I don't mean to be confrontational here. A process doesn't qualify as a process (ergo same for procedure) unless there is a record of the activity involved in the process which demonstrates the requirements of the process were met.
I agree the auditor has no business looking at individual employee records, but he should have a right to see the blank form and to question the person or persons responsible for completing said form to determine those persons understand the process and their activity conforms to the process.
Randy Stewart 8th October 2003, 03:20 PM I don't mean to be confrontational here. A process doesn't qualify as a process (ergo same for procedure) unless there is a record of the activity involved
I don't think you are being confrontational. But I have to disagree. A process changes the input to produce an output, that's the purpose, not produce a record.
I assemble loose parts into a car door. The purpose of my assembly process is to changes loose parts into a useable door not to produce the weld checksheet or weld coupon.
Now I totally agree with you on the interview of the person performing the eval and the blank sheet. I might even show you the lack of injury reports and scrap record!
gpainter 8th October 2003, 03:22 PM Tell me why I need a form? Tell me why I need to prove to you (who may not have a clue what a press operator does) that they are competent? I see no "shall" for proof. It states that I have a documented procedure for "identifying training needs and achieving competence. I don't see where I have to prove, by record, anything! Steel mentioned the content of the evaluation, so i assumed she had some type of form. My interpretation of 6.2.2 c) is that if we do not provide training and take other actions (what ever that might be) then we must evaluate the actions taken. To be in compliance with 4.2.4 then we must have a form/report that shows our evaluation. We use a yearly evaluation ( not linked to pay raises) to identify training needs and weak areas (in the area of training) of the employee. The supervisor and employee identify these areas together with the supervisor responsible to see that additional training is provided.
Rob Nix 8th October 2003, 03:25 PM Further on this; evidence is not always in the form of a record. Sometimes it is a consistent reply on the part of several different people, or a lack of some negative consequence (like Randy's "injuries").

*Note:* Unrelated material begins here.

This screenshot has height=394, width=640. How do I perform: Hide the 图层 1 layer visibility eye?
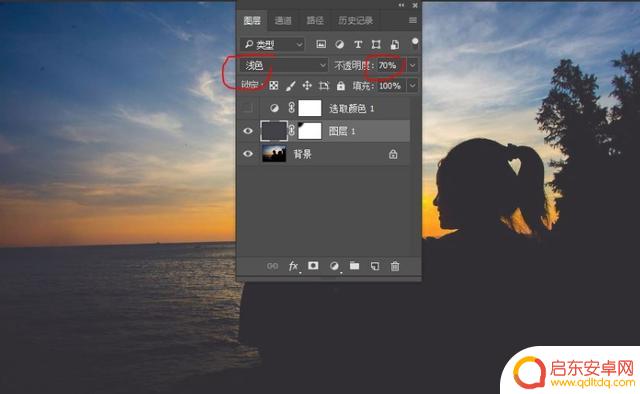click(248, 131)
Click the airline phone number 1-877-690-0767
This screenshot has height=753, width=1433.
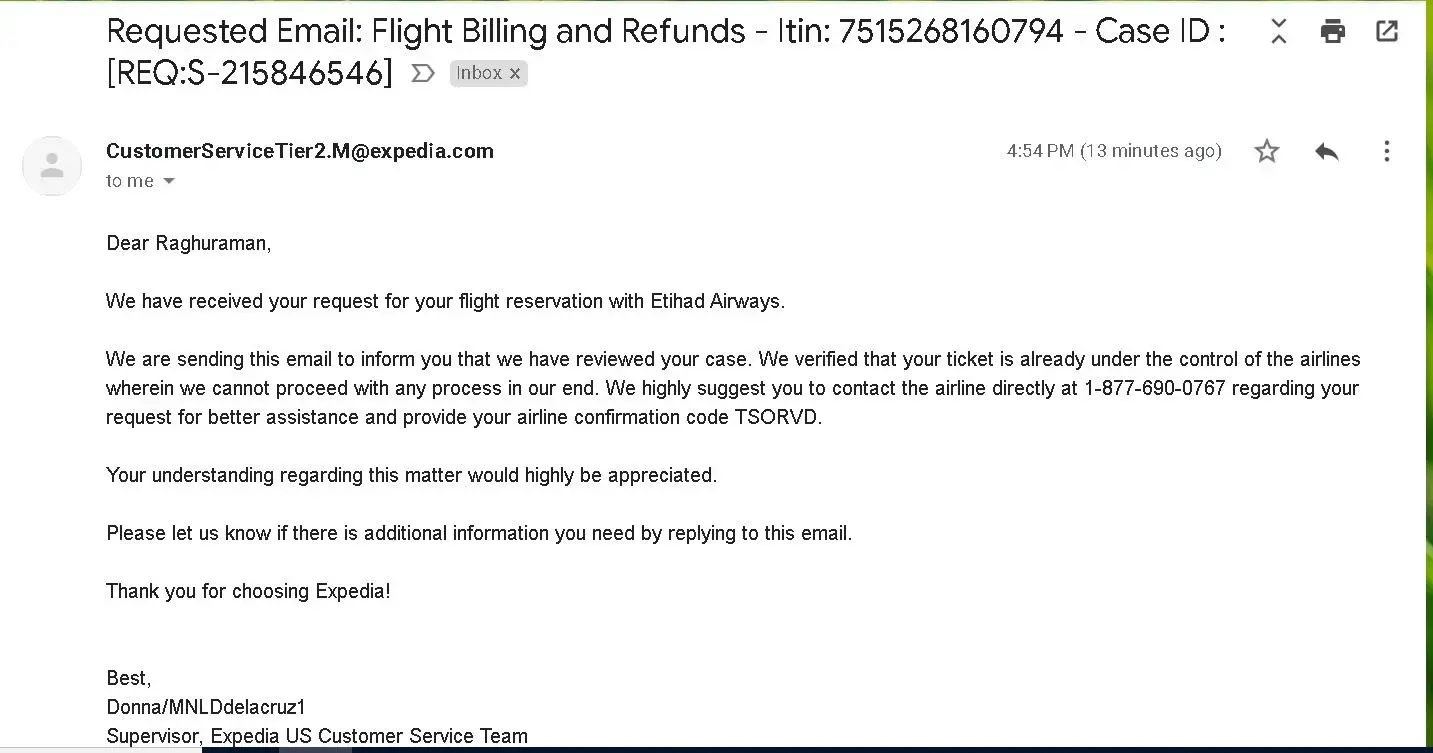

The standard (6.2.2 c, b, then a) says you must evaluate effectiveness of actions taken to determine competence. There are many ways of doing this.
Sam 8th October 2003, 05:01 PM Tell me why I need a form? Tell me why I need to prove to you (who may not have a clue what a press operator does) that they are competent? I see no "shall" for proof. It states that I have a documented procedure for "identifying training needs and achieving competence. I don't see where I have to prove, by record, anything!
But the auditor will have the option of reviewing whatever you put in the procedure.
Randy Stewart 8th October 2003, 05:08 PM Agreed Sam, but do they look at the "Business Plan"?
Sirlard 8th October 2003, 05:17 PM Our system is set up with an evaluation form and a training form. During the evaluation process if new training or additional training is required it is documented on the training form. It is the training form which we allow the auditors access too. Competency to the training is recorded on the training form at the next review.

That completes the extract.